Task to complete
Two lines in the listing below mark the span: one contains "Given: Click the qc-guest-gpt45 (main) label" and one contains "The width and height of the screenshot is (1366, 730).". Reproduce both of them and everything between, exactly.

*** Begin section ***

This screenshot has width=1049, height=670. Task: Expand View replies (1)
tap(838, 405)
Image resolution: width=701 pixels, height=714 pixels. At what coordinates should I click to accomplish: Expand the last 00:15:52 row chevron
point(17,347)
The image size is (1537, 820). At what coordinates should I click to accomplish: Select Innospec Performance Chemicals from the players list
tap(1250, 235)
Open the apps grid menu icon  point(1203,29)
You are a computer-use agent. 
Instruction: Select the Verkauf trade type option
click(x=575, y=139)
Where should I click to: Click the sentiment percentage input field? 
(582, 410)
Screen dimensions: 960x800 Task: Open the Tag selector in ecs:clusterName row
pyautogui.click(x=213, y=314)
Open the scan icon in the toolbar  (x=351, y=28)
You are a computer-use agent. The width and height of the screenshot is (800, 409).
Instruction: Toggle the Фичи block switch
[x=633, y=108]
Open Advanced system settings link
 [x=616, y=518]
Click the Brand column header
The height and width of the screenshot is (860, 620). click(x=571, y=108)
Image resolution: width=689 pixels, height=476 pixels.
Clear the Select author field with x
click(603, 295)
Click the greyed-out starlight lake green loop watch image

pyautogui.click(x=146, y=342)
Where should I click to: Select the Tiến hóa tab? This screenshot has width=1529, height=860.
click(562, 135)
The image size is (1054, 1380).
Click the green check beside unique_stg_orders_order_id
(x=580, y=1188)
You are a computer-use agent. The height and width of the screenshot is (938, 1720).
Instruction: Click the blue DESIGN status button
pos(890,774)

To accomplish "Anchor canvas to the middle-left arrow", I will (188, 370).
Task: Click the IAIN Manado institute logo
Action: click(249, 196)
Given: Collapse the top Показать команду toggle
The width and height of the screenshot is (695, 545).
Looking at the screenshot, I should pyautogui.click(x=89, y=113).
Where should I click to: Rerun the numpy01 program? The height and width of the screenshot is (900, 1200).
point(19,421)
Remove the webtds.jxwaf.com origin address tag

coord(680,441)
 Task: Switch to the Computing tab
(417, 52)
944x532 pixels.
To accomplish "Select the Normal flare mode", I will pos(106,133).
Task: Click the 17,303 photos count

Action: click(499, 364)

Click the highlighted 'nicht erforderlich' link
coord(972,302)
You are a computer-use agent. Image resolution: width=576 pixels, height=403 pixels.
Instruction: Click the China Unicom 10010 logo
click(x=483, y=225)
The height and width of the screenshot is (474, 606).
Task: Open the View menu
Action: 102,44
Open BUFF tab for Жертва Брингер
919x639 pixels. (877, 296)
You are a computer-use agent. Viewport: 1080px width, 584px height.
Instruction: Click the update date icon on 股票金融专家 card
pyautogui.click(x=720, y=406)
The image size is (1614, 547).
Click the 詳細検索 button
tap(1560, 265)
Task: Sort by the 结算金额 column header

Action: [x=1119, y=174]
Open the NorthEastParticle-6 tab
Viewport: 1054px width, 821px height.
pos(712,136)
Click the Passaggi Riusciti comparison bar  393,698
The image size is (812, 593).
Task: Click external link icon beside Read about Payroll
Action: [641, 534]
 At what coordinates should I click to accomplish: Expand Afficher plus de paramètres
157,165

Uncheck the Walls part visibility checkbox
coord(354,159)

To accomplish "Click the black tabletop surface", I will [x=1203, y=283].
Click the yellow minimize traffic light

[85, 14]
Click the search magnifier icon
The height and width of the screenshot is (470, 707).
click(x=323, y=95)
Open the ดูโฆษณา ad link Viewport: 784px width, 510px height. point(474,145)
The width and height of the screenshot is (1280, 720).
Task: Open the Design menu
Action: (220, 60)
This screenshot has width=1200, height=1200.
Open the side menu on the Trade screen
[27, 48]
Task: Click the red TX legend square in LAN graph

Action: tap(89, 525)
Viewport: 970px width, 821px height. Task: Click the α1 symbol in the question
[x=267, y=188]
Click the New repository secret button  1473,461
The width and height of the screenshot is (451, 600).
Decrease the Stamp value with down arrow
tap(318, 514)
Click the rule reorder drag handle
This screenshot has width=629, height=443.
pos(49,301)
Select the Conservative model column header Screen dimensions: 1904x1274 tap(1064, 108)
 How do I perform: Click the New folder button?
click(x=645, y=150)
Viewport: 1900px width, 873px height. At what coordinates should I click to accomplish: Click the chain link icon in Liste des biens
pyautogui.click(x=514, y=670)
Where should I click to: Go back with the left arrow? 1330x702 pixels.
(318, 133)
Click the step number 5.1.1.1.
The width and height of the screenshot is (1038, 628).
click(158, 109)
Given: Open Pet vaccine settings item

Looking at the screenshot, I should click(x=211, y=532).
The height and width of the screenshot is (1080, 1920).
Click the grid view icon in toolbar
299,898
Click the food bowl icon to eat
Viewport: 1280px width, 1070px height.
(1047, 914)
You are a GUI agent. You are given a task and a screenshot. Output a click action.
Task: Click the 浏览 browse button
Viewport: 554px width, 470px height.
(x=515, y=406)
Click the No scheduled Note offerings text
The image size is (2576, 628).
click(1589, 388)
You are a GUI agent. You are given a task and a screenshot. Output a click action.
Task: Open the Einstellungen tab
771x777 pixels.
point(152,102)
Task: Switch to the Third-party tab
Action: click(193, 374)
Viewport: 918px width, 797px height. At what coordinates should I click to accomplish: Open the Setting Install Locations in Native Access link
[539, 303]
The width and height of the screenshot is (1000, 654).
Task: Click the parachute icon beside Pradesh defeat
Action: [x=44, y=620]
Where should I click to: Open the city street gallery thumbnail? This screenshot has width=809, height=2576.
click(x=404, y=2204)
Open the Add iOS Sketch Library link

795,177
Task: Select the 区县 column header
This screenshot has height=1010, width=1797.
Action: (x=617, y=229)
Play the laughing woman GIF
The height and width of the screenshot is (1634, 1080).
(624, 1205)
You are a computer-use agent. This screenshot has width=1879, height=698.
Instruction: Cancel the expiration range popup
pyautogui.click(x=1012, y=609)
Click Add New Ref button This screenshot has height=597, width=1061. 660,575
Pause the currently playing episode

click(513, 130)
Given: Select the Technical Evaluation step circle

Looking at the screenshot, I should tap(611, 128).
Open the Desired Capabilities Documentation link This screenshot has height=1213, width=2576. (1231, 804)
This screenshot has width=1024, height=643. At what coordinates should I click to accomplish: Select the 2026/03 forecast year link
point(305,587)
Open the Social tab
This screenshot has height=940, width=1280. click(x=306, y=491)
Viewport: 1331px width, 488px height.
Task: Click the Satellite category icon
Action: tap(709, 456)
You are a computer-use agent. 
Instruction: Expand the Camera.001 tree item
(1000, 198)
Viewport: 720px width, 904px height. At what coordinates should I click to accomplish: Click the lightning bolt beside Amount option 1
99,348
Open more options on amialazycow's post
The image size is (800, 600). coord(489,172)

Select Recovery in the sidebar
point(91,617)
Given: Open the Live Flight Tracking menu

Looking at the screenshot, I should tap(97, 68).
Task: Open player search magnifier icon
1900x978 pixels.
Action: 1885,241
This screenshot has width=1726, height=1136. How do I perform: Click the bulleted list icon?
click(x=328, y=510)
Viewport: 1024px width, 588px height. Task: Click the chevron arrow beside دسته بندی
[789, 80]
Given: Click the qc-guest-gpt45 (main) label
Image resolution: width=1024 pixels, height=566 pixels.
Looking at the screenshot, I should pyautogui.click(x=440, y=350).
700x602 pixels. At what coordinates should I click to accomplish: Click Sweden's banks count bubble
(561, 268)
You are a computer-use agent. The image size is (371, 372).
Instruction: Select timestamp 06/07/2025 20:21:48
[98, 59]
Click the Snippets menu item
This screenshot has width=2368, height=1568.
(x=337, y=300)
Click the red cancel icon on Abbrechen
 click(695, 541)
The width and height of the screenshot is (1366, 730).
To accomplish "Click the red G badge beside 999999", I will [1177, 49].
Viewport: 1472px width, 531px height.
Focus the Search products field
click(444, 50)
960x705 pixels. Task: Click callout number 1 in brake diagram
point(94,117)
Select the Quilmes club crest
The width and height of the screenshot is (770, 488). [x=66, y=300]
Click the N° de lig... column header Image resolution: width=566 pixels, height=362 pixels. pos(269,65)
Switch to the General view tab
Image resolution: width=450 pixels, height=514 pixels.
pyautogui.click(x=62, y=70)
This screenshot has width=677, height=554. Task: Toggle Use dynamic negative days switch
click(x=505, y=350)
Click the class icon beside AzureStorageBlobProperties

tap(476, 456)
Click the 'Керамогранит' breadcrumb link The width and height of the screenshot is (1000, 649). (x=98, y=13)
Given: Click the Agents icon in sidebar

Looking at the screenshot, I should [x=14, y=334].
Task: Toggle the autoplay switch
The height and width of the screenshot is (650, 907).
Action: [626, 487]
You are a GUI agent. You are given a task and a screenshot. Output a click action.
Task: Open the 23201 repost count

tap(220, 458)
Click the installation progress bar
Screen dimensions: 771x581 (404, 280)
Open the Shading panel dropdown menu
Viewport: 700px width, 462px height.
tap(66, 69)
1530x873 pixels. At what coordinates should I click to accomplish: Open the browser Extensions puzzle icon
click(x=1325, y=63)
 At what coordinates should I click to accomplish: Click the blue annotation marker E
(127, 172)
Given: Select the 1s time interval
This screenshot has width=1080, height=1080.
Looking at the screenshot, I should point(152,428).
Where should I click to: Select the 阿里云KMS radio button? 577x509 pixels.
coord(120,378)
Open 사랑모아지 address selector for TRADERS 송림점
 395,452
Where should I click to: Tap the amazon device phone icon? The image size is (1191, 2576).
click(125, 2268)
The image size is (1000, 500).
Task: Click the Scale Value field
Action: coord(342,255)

*** End section ***

Reply to the exercise
Given: Click the qc-guest-gpt45 (main) label
Image resolution: width=1024 pixels, height=566 pixels.
Looking at the screenshot, I should pyautogui.click(x=440, y=350).
700x602 pixels. At what coordinates should I click to accomplish: Click Sweden's banks count bubble
(561, 268)
You are a computer-use agent. The image size is (371, 372).
Instruction: Select timestamp 06/07/2025 20:21:48
[98, 59]
Click the Snippets menu item
This screenshot has width=2368, height=1568.
(x=337, y=300)
Click the red cancel icon on Abbrechen
 click(695, 541)
The width and height of the screenshot is (1366, 730).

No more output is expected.